**Extracted records**
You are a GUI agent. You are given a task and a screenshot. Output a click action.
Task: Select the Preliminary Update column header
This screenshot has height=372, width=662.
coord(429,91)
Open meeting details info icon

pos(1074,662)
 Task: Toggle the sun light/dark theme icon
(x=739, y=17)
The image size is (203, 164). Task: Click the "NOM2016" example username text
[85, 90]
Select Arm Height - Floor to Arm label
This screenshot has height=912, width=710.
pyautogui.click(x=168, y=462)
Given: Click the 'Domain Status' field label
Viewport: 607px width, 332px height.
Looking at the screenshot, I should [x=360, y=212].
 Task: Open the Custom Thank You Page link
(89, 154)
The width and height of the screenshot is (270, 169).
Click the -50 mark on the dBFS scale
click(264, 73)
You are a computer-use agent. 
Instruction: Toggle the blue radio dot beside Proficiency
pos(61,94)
==
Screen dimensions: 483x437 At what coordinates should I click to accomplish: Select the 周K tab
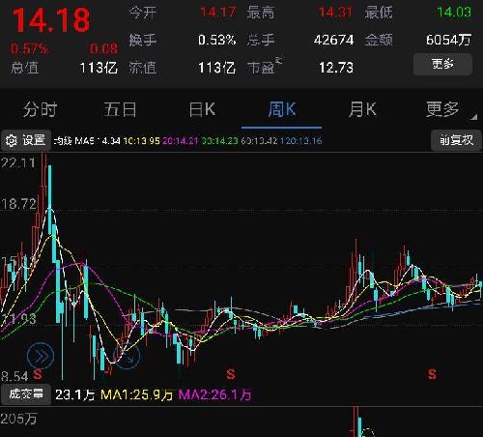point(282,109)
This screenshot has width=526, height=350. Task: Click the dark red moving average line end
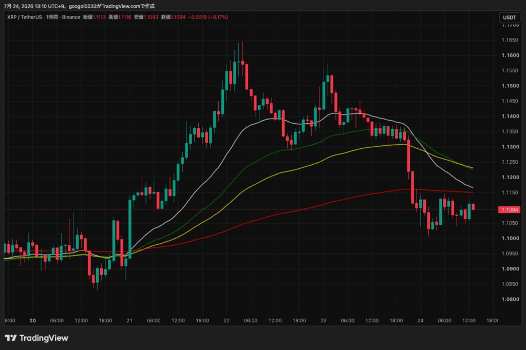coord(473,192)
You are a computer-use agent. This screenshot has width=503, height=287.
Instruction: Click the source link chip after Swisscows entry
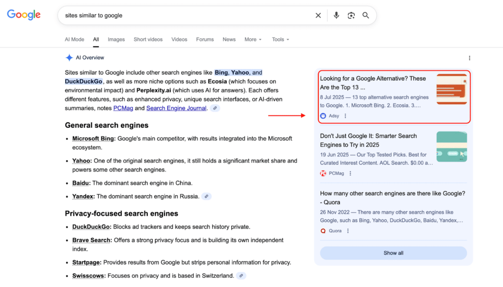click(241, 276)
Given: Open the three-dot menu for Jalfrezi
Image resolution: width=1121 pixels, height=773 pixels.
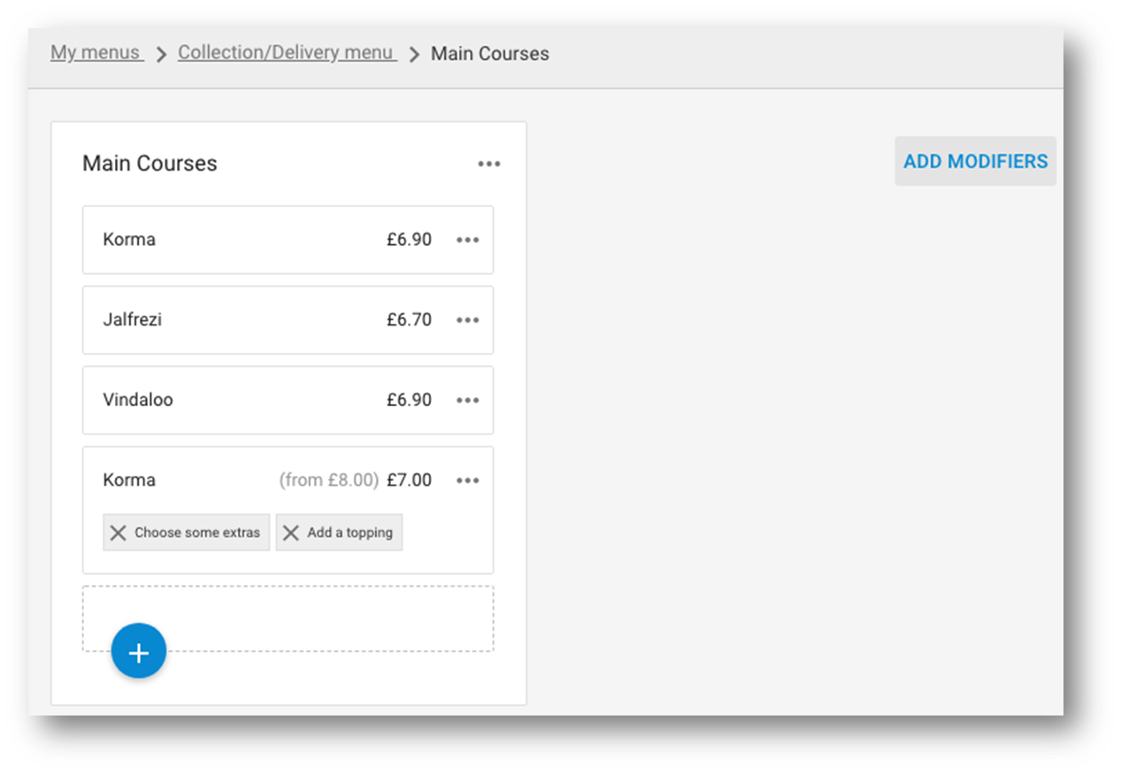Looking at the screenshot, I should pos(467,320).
--
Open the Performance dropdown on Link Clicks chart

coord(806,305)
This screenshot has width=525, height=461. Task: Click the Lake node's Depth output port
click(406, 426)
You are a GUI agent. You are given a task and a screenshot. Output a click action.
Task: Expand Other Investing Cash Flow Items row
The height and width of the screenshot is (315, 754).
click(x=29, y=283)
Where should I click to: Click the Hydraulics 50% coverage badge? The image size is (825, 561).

**Instructions to follow**
Copy each line holding the word "computer" from the listing above.

**Task response**
You are a computer-use agent. 
You are a computer-use agent. This screenshot has width=503, height=287.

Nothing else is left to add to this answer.